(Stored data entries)
Segment Open

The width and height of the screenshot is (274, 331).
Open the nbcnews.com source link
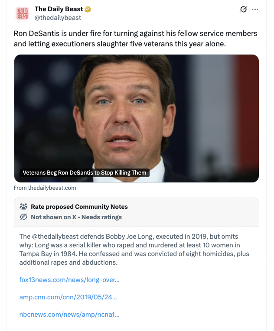point(69,315)
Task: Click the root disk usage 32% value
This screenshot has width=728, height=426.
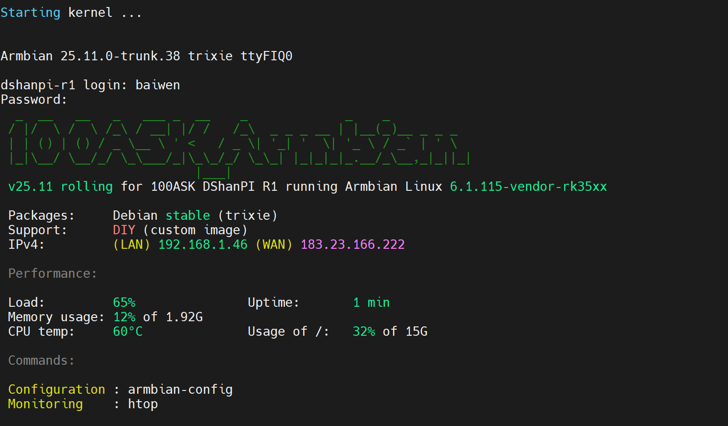Action: pos(364,332)
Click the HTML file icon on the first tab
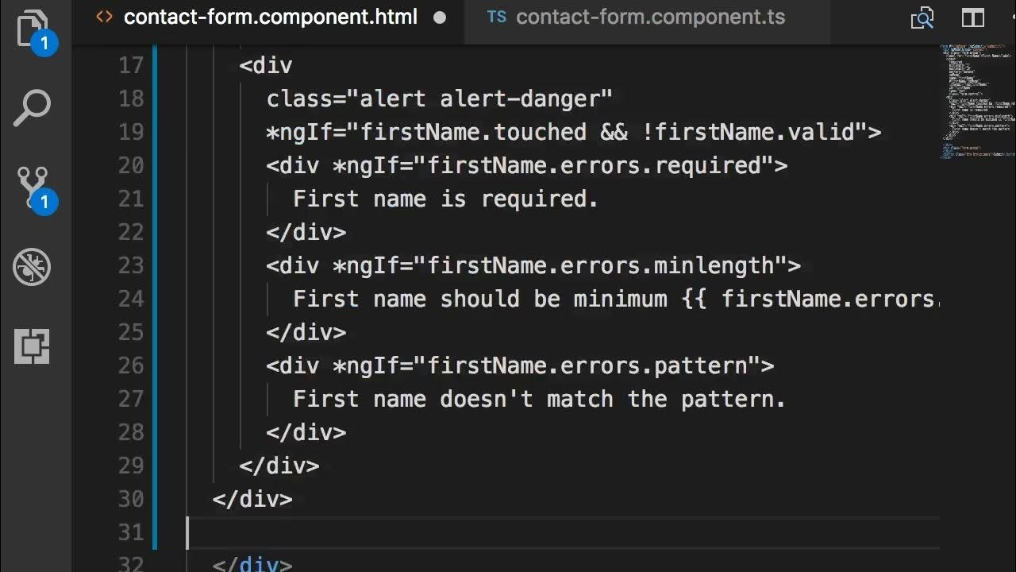Screen dimensions: 1016x572 [x=104, y=17]
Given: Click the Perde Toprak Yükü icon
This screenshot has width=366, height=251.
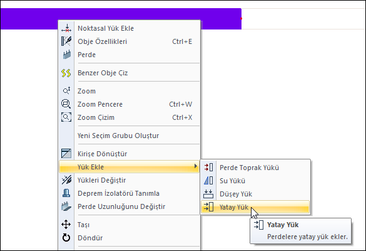Looking at the screenshot, I should coord(208,168).
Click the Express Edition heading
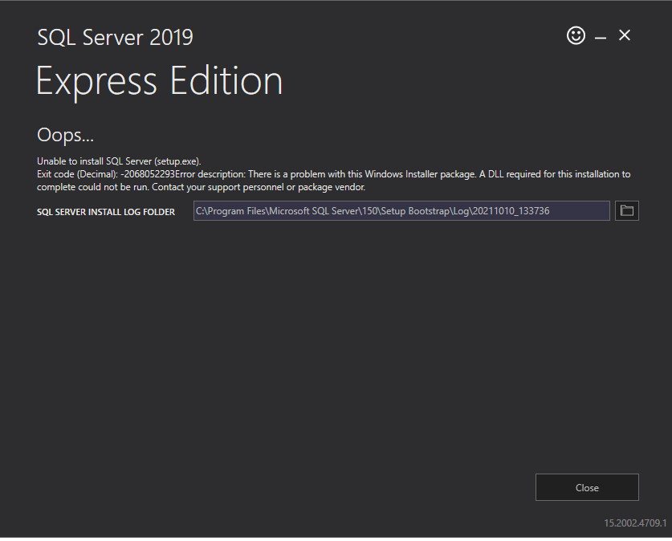This screenshot has width=672, height=541. pos(159,80)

Segment Closed

:: THE PROBLEM ::
If a record contains a picture, drop the picture and repeat the rest exactly.

:: RESULT FOR THIS TASK ::
The width and height of the screenshot is (274, 331).
Open the nbcnews.com source link
point(69,315)
Task: Click the root disk usage 32% value
This screenshot has width=728, height=426.
Action: pos(364,332)
Click the HTML file icon on the first tab
Screen dimensions: 1016x572 [x=104, y=17]
Given: Click the Perde Toprak Yükü icon
This screenshot has width=366, height=251.
Looking at the screenshot, I should coord(208,168).
Click the Express Edition heading
This screenshot has width=672, height=541. pos(159,80)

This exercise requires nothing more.